(Beginning of Supplied material)

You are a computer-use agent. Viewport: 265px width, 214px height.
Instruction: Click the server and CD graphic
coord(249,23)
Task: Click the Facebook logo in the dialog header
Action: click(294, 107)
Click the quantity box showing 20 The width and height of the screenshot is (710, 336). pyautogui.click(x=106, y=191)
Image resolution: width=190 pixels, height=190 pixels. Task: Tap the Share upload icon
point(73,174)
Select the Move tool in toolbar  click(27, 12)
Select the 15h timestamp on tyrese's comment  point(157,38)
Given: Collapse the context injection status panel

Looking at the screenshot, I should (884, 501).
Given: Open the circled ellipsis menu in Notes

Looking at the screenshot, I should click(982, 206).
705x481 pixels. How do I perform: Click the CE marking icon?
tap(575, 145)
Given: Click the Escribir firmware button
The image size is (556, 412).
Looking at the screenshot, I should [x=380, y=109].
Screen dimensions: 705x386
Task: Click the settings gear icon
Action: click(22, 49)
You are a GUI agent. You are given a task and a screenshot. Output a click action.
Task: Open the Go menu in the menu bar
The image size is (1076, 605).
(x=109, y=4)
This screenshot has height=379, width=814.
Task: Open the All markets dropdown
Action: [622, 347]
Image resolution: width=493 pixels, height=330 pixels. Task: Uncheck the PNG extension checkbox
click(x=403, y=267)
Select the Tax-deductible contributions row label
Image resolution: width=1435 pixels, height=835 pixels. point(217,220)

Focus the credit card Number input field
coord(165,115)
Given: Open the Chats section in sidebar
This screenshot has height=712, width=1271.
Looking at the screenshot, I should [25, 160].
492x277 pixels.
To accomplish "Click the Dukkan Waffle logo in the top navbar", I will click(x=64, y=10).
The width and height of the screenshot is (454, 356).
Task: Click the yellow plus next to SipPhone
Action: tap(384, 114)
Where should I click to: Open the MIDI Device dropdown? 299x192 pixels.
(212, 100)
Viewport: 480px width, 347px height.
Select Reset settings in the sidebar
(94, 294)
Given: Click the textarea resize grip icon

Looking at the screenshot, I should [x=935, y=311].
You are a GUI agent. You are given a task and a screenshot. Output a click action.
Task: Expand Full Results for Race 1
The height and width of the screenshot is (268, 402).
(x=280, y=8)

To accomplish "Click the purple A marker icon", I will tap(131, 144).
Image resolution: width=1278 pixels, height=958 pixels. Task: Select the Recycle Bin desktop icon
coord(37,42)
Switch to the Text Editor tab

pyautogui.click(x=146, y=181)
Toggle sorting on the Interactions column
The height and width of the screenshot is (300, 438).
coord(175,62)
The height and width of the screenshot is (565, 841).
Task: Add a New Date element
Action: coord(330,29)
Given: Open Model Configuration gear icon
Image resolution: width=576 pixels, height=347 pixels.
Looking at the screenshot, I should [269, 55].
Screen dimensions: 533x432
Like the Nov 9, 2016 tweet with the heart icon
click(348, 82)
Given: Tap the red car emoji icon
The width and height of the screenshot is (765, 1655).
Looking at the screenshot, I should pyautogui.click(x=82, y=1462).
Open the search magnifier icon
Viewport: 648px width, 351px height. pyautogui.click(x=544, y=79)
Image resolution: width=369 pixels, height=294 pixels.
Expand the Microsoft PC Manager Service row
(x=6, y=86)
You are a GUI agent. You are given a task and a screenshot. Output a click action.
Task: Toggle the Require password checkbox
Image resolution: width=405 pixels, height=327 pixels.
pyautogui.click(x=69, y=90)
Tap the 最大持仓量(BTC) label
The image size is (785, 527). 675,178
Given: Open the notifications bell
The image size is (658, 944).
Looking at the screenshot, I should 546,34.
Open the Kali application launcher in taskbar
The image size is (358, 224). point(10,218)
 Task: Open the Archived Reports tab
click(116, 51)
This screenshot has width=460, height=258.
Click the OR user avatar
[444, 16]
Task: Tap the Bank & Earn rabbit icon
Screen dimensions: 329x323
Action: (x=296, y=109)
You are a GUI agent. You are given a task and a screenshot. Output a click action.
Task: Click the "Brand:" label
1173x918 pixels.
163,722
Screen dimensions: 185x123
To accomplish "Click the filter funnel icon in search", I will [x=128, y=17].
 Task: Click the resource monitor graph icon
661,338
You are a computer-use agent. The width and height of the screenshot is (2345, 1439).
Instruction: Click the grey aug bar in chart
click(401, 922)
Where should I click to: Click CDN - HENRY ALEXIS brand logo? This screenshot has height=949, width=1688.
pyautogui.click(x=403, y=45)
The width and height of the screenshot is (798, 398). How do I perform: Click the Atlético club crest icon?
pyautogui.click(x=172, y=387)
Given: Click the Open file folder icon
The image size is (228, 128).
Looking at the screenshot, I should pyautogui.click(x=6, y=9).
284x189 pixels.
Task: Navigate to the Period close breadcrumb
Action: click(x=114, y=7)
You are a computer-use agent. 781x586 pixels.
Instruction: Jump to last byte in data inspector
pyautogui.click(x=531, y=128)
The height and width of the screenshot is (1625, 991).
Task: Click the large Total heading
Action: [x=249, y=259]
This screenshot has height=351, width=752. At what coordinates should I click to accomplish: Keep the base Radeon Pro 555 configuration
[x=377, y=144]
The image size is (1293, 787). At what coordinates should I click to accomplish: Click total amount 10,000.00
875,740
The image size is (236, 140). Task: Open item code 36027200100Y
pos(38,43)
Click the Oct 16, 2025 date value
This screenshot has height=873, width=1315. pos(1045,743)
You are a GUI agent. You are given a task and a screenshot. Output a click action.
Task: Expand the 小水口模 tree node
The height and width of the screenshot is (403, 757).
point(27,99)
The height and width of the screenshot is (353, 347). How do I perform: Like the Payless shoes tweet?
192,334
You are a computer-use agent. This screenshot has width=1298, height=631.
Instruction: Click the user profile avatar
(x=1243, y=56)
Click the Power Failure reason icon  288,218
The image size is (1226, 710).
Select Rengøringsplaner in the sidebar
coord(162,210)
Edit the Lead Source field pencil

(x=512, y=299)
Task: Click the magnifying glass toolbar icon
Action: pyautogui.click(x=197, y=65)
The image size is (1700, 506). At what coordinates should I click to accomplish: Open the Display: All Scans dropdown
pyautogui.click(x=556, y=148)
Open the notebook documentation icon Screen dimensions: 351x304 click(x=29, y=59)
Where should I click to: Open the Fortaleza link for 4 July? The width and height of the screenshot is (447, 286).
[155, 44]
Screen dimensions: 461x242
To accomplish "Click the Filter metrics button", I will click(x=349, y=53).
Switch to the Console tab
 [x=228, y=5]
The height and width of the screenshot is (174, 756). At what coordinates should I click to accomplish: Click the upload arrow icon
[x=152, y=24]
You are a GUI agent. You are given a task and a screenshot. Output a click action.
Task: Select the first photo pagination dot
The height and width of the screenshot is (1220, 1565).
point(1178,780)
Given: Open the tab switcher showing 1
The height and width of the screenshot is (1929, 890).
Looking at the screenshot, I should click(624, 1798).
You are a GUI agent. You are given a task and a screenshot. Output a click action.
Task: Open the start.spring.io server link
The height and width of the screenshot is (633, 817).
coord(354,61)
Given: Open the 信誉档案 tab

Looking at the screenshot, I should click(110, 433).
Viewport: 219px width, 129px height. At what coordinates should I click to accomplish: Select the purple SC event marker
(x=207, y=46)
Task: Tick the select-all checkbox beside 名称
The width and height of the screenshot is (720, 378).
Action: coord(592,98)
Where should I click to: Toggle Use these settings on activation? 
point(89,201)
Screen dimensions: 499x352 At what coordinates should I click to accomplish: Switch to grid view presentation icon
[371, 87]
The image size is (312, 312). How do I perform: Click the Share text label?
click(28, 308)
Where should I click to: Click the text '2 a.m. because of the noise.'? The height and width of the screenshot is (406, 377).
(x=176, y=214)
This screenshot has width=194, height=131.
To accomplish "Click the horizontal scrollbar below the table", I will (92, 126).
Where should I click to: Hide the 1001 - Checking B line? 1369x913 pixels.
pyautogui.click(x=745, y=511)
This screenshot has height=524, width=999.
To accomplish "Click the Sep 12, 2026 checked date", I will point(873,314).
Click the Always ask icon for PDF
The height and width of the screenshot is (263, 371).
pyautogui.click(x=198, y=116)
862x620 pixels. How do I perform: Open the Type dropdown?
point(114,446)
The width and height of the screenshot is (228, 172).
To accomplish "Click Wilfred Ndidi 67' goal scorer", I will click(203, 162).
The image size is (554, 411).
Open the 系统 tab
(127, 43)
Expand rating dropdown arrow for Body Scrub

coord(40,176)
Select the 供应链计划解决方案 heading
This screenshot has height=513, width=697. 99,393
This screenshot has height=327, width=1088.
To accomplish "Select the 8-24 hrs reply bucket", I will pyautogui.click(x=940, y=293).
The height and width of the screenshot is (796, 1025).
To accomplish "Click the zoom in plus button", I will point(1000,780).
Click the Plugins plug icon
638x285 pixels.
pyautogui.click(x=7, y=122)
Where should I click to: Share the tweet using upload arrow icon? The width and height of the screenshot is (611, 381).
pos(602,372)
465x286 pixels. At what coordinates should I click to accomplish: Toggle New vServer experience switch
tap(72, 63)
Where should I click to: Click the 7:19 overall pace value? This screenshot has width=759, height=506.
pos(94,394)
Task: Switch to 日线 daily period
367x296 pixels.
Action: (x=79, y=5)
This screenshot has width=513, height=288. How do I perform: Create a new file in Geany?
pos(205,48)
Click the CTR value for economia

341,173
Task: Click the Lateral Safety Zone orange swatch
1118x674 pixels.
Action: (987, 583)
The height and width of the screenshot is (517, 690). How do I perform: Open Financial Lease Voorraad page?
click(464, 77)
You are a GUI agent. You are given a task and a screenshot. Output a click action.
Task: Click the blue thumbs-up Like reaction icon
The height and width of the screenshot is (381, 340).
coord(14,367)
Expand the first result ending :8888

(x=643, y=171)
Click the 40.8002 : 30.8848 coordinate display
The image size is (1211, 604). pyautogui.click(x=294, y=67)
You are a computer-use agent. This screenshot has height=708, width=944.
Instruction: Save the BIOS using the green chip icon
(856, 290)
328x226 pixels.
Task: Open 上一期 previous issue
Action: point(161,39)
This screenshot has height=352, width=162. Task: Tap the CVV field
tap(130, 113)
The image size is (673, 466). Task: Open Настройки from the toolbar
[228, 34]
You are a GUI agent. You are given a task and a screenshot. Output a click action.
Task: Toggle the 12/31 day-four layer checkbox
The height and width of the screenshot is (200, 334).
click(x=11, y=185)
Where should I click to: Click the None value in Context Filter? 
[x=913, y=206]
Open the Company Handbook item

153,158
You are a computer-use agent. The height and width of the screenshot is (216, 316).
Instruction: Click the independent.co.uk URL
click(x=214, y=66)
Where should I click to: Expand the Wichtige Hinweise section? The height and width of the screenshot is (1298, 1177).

(End of Supplied material)

- [Directions] Above are the records; from them, give again exactly the lines from the one containing "Screen dimensions: 461x242" through the one containing "Task: Select the first photo pagination dot", both included.

- [Answer to this task]
Screen dimensions: 461x242
To accomplish "Click the Filter metrics button", I will click(x=349, y=53).
Switch to the Console tab
 [x=228, y=5]
The height and width of the screenshot is (174, 756). At what coordinates should I click to accomplish: Click the upload arrow icon
[x=152, y=24]
You are a GUI agent. You are given a task and a screenshot. Output a click action.
Task: Select the first photo pagination dot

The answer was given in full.